--- WHAT TO WORK ON ---
1. According to the review of the novel Spider, what does the damp on the bedroom wall and ceiling form into?
2. Reproduce the part of the review of Spider from "Apart from a" to "house. Highly recommended.".

Apart from a brilliant psychological portrait of the schizophrenic mind, "Spider" is designed almost like a detective story in which the reader slowly discovers what happened to Cleg in his childhood, the time he spent in a mental institution and the subsequent years at Mrs Wilkinson's house. Highly recommended.
An expertly told 'bad trip'
This novel draws you through the narrative of the protagonist, as related in his journal, into the mind of a schizophrenic man.
This world is paranoid, agressive and frightening. It is filled with images of decay, betrayal, erotoicism, and nightmarish insect and fiendish figures, such as the 'nightmare hag' which the damp on his bedroom wall and ceiling forms into, or the worm which Spider (aka Dennis Clegg, 'Spider' is the name Dennis gives to his 'true' self) imagines living in his lung.
You are drawn into this world slowly, imperceptibly, and in the narrative truth and illusion interwine. The book does re-pay re-reading. There are insights hidden which will be revealed with the information we gain as the story progresses.

Saved data entries

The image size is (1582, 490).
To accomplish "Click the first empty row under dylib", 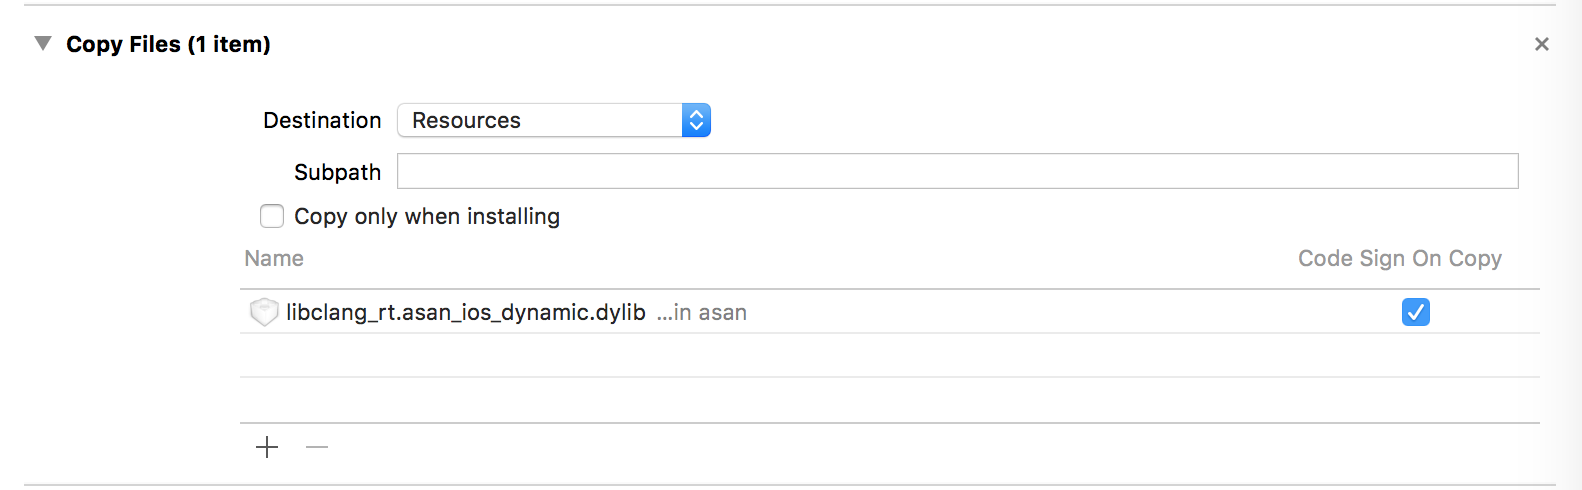I will click(890, 355).
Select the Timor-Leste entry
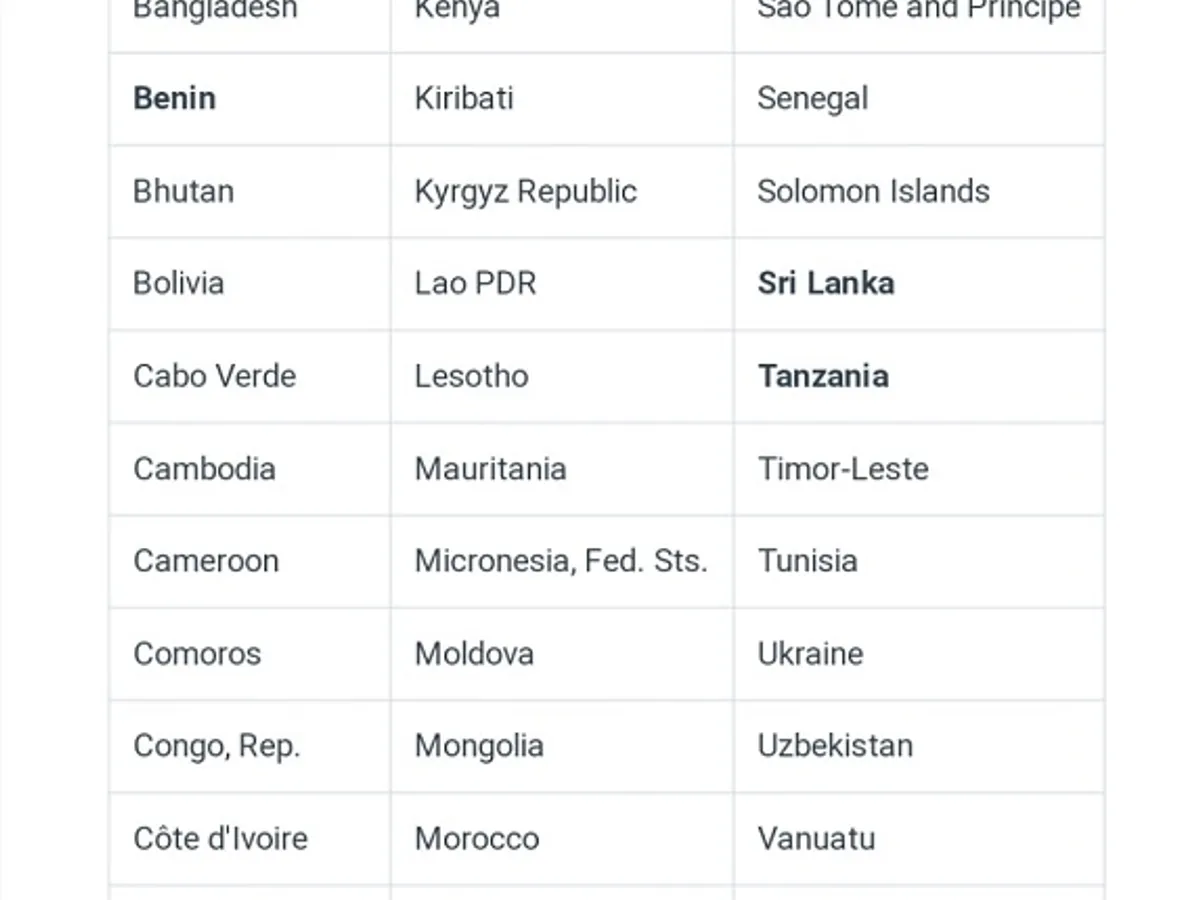 [843, 468]
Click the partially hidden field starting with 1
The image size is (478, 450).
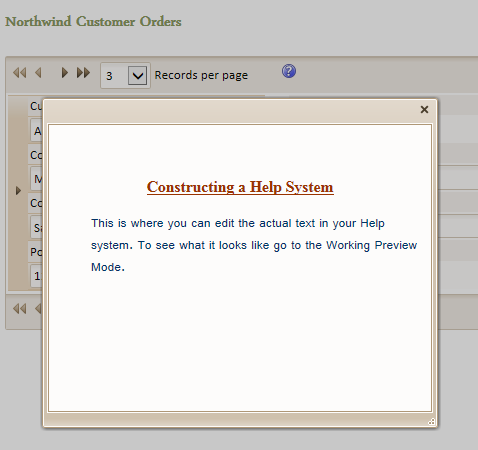tap(36, 276)
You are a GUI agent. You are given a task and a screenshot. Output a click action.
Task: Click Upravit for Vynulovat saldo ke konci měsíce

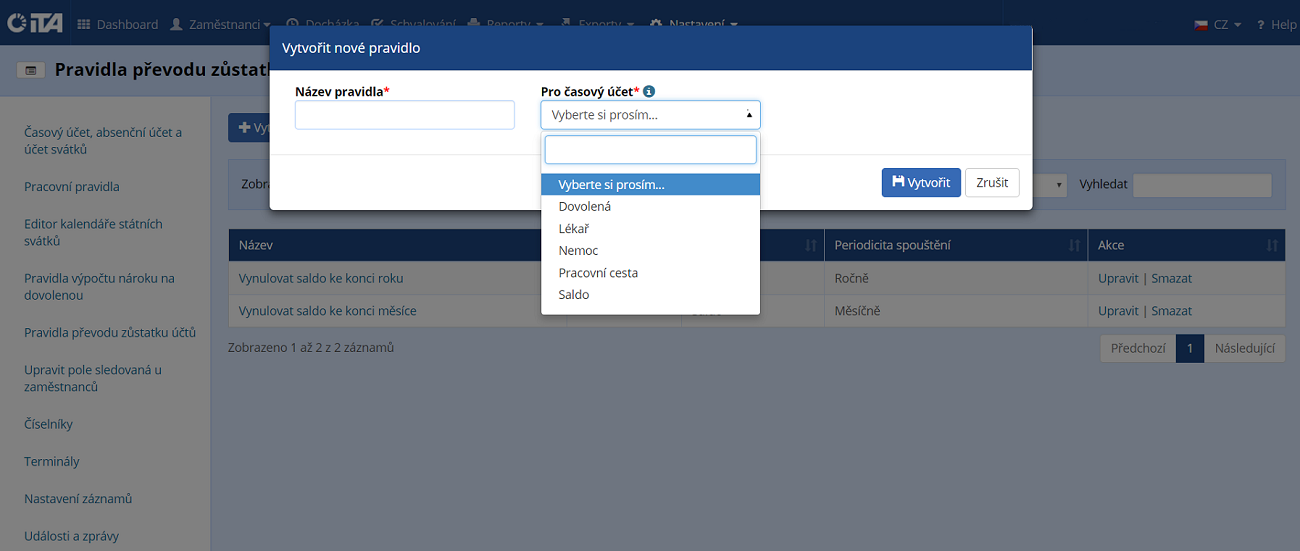pyautogui.click(x=1117, y=311)
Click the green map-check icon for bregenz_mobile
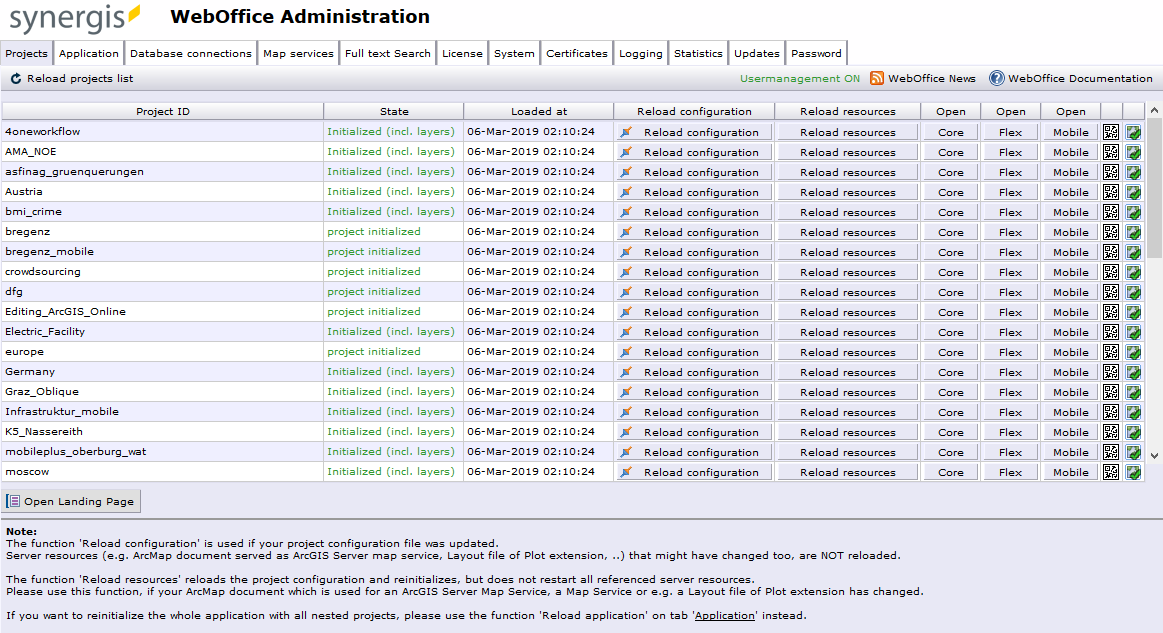Image resolution: width=1163 pixels, height=633 pixels. point(1133,251)
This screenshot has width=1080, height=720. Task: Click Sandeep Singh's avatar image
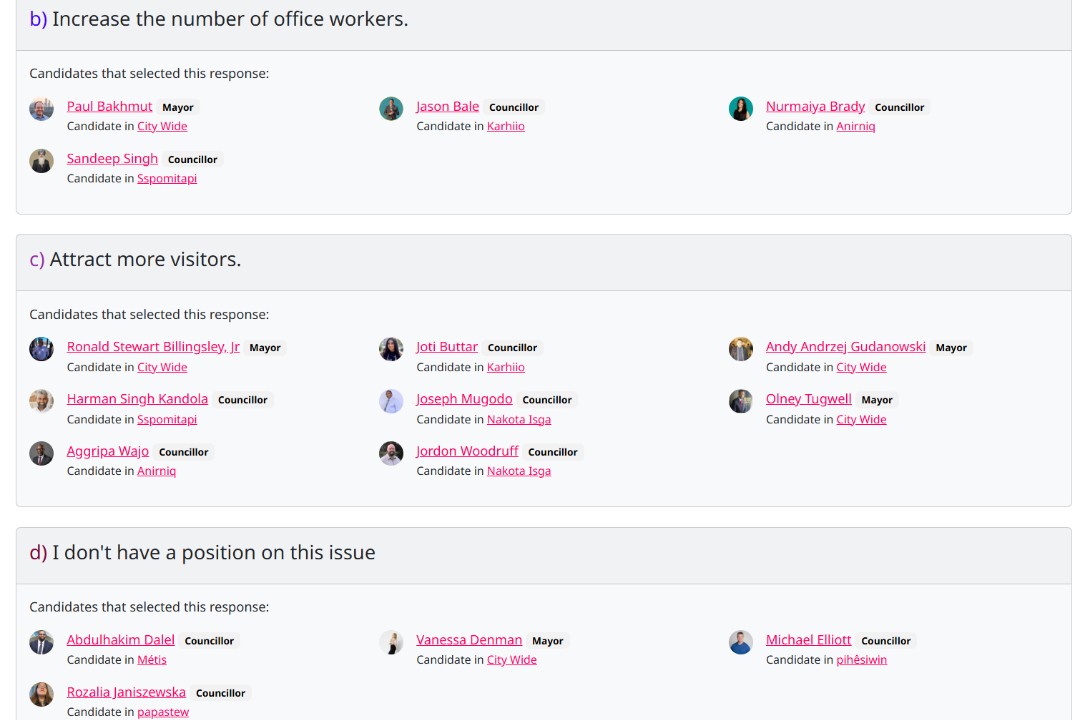click(41, 161)
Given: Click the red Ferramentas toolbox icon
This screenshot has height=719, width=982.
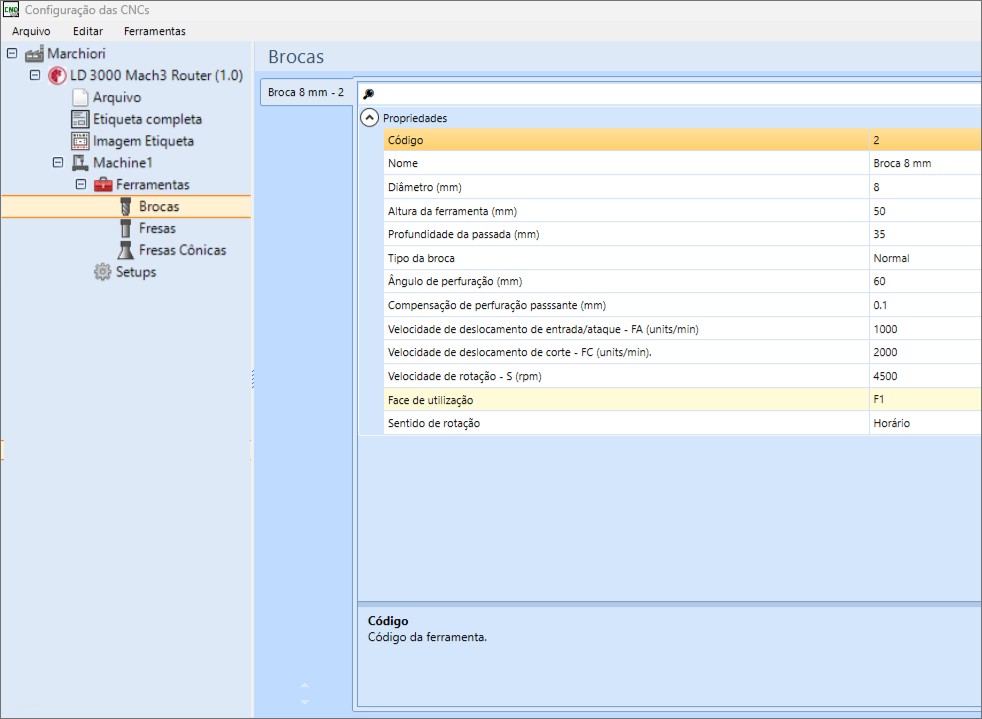Looking at the screenshot, I should point(103,185).
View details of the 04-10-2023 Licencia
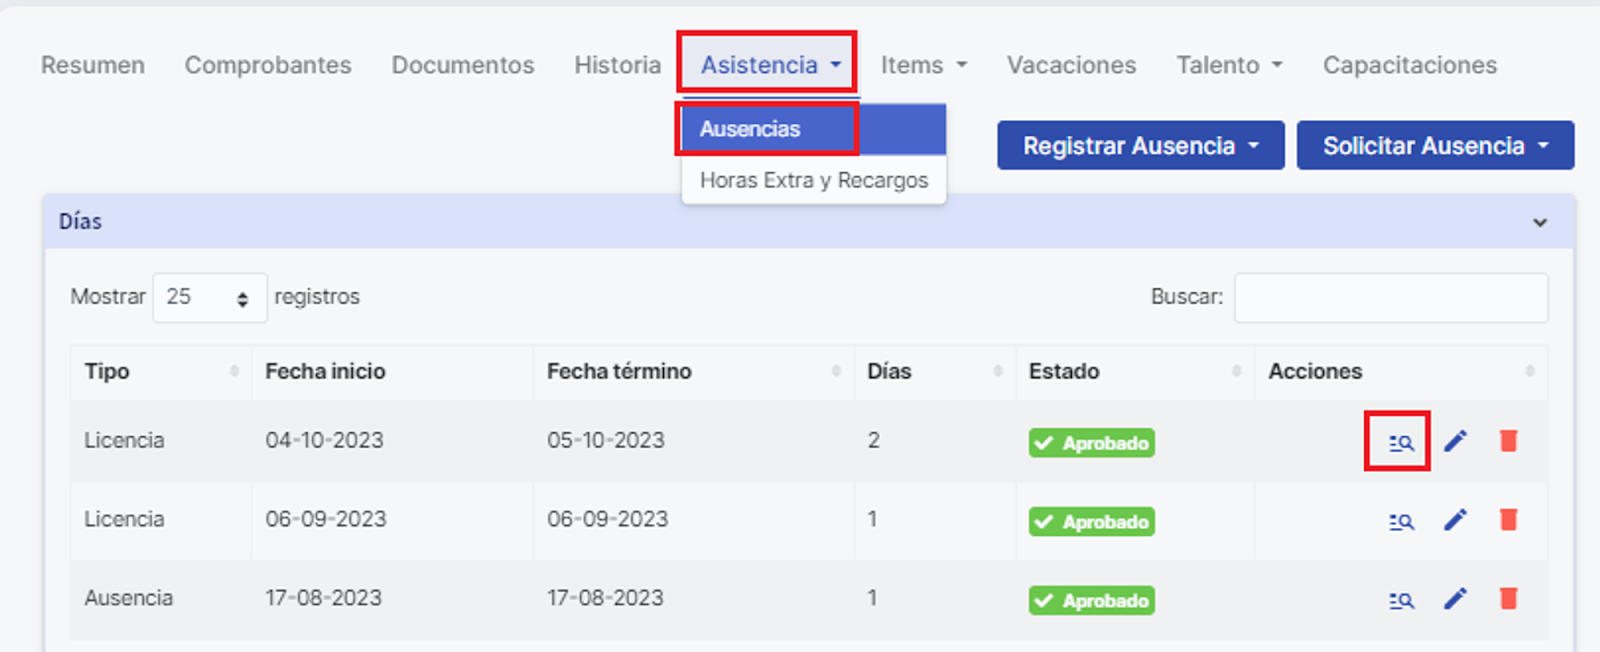The width and height of the screenshot is (1600, 652). click(1401, 442)
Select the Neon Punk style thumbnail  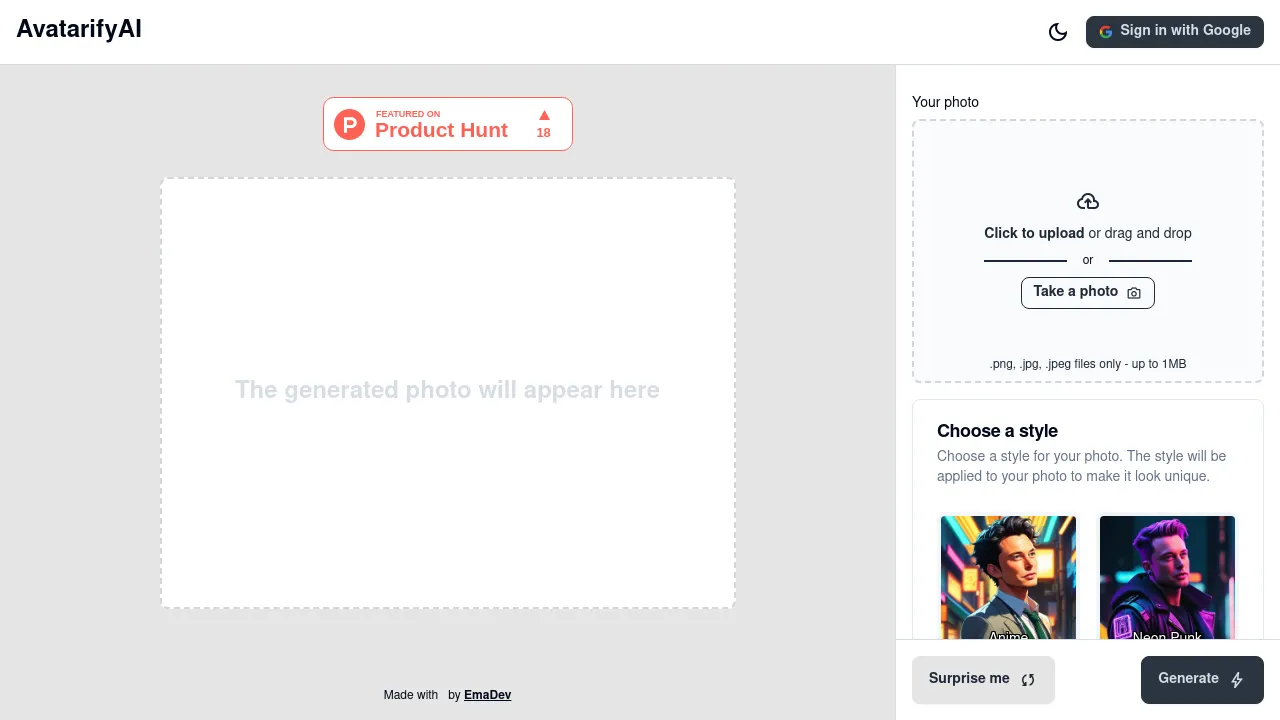(1167, 576)
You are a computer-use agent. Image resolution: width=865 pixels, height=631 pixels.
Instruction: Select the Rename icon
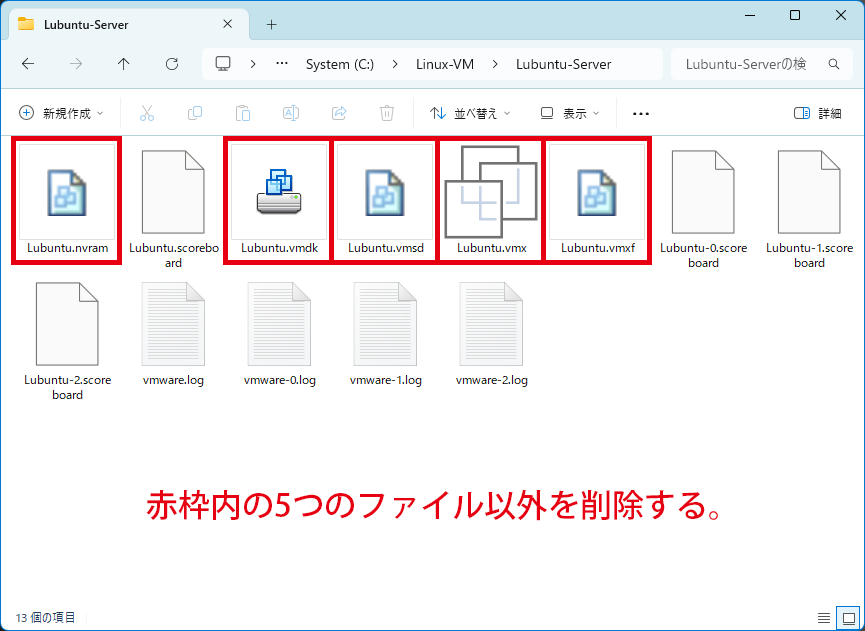click(291, 113)
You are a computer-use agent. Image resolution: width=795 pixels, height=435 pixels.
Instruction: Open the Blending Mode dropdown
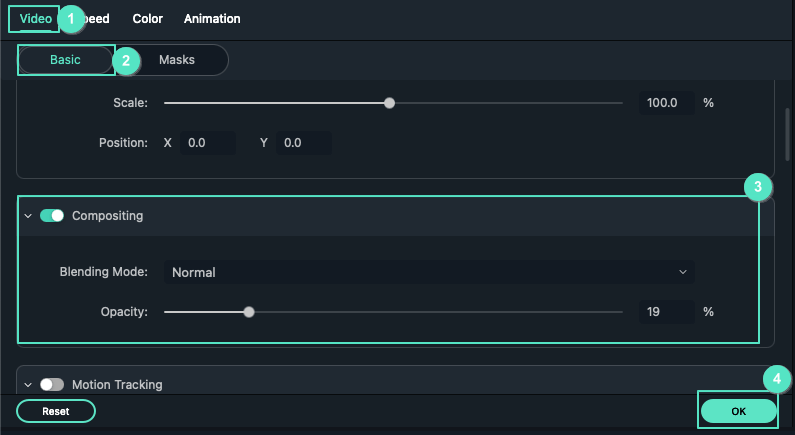tap(429, 272)
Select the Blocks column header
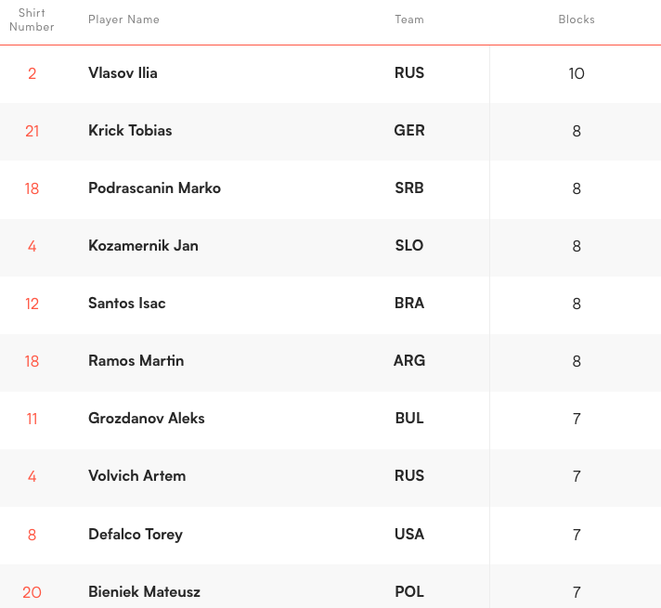 pos(576,20)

--- SOLUTIONS IN ORDER ---
1. The 'nightmare hag'.

2.
Apart from a brilliant psychological portrait of the schizophrenic mind, "Spider" is designed almost like a detective story in which the reader slowly discovers what happened to Cleg in his childhood, the time he spent in a mental institution and the subsequent years at Mrs Wilkinson's house. Highly recommended.